**Exercise aim:** The copy you return must begin at the line containing "Task: Click the" and end at the final line of the listing below, with every picture left out.

--- Data ---

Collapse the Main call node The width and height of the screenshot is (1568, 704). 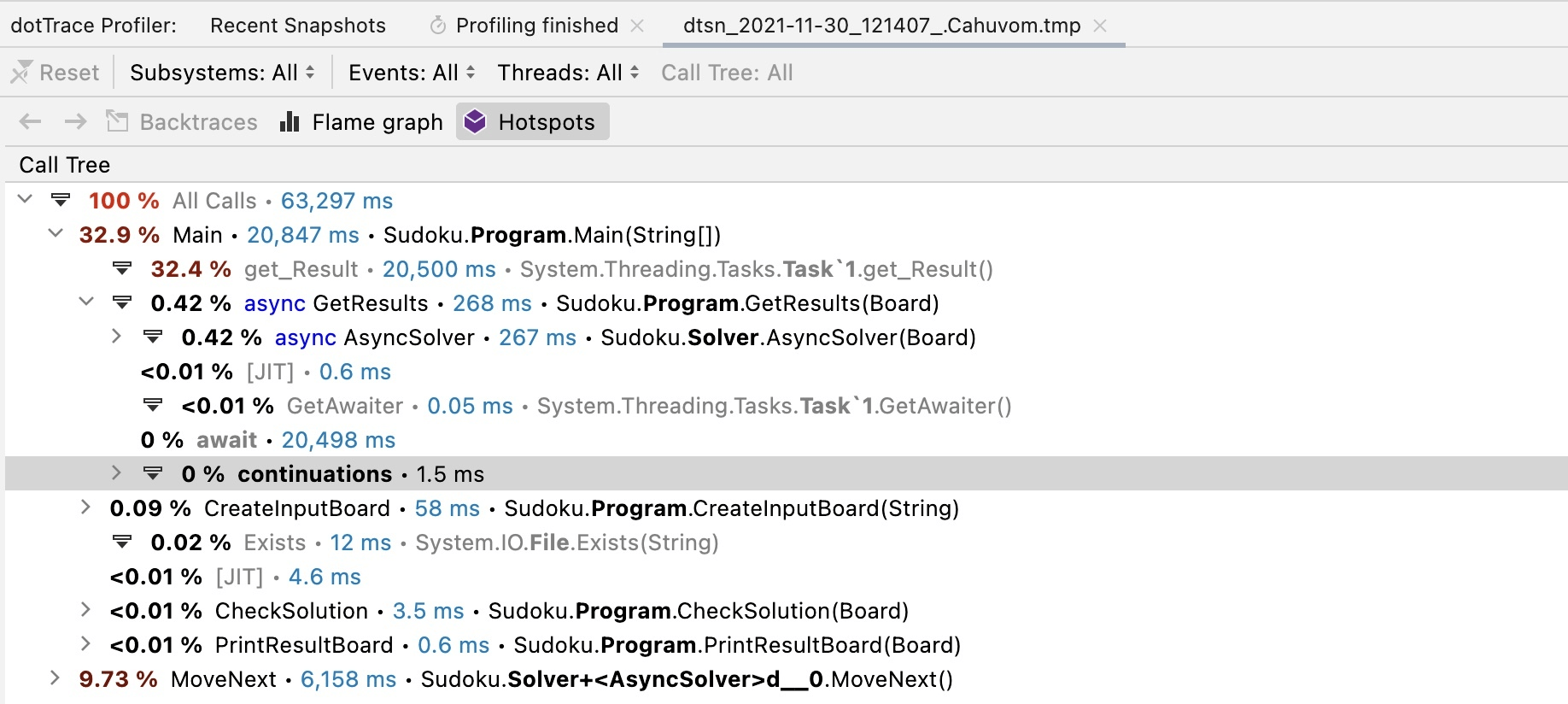pos(56,234)
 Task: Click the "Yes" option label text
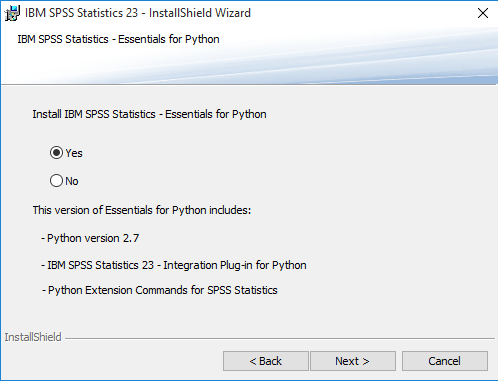point(74,153)
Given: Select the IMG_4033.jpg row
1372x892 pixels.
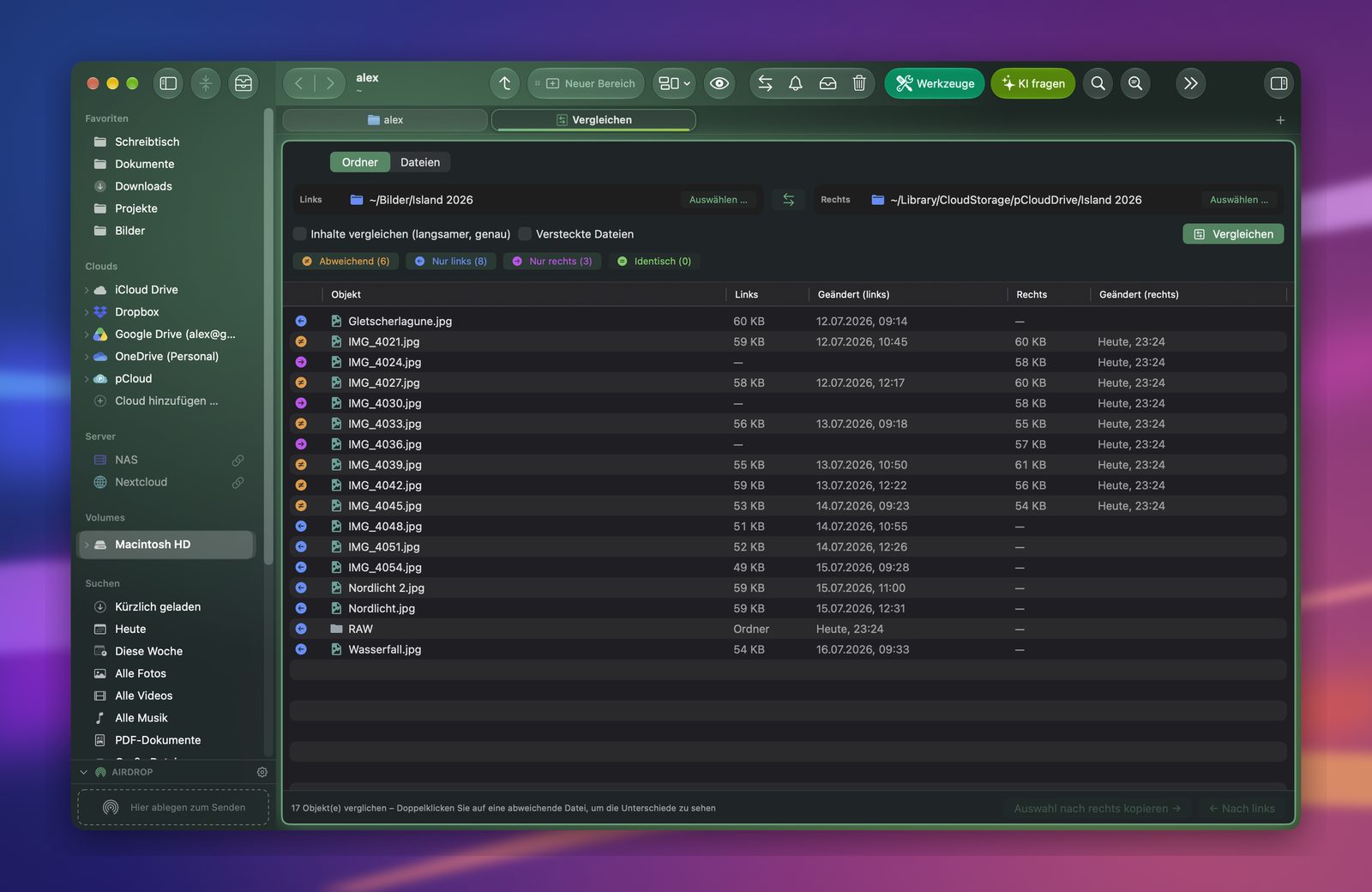Looking at the screenshot, I should [x=788, y=424].
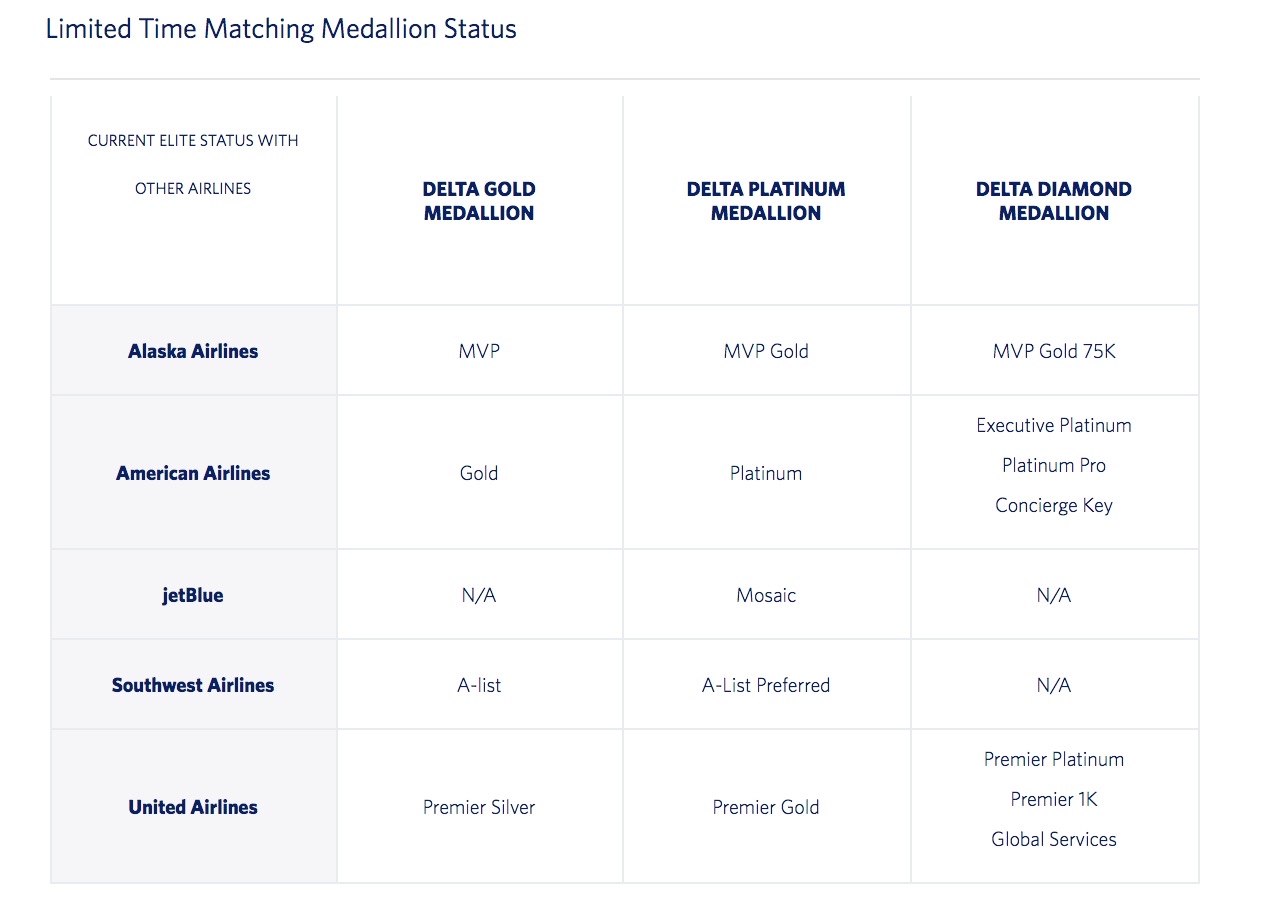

---

**Answer to the exercise:**
 Task: Click the "Yes" option label text
point(74,153)
Given: Select the IMG_4033.jpg row
1372x892 pixels.
Looking at the screenshot, I should [x=788, y=424].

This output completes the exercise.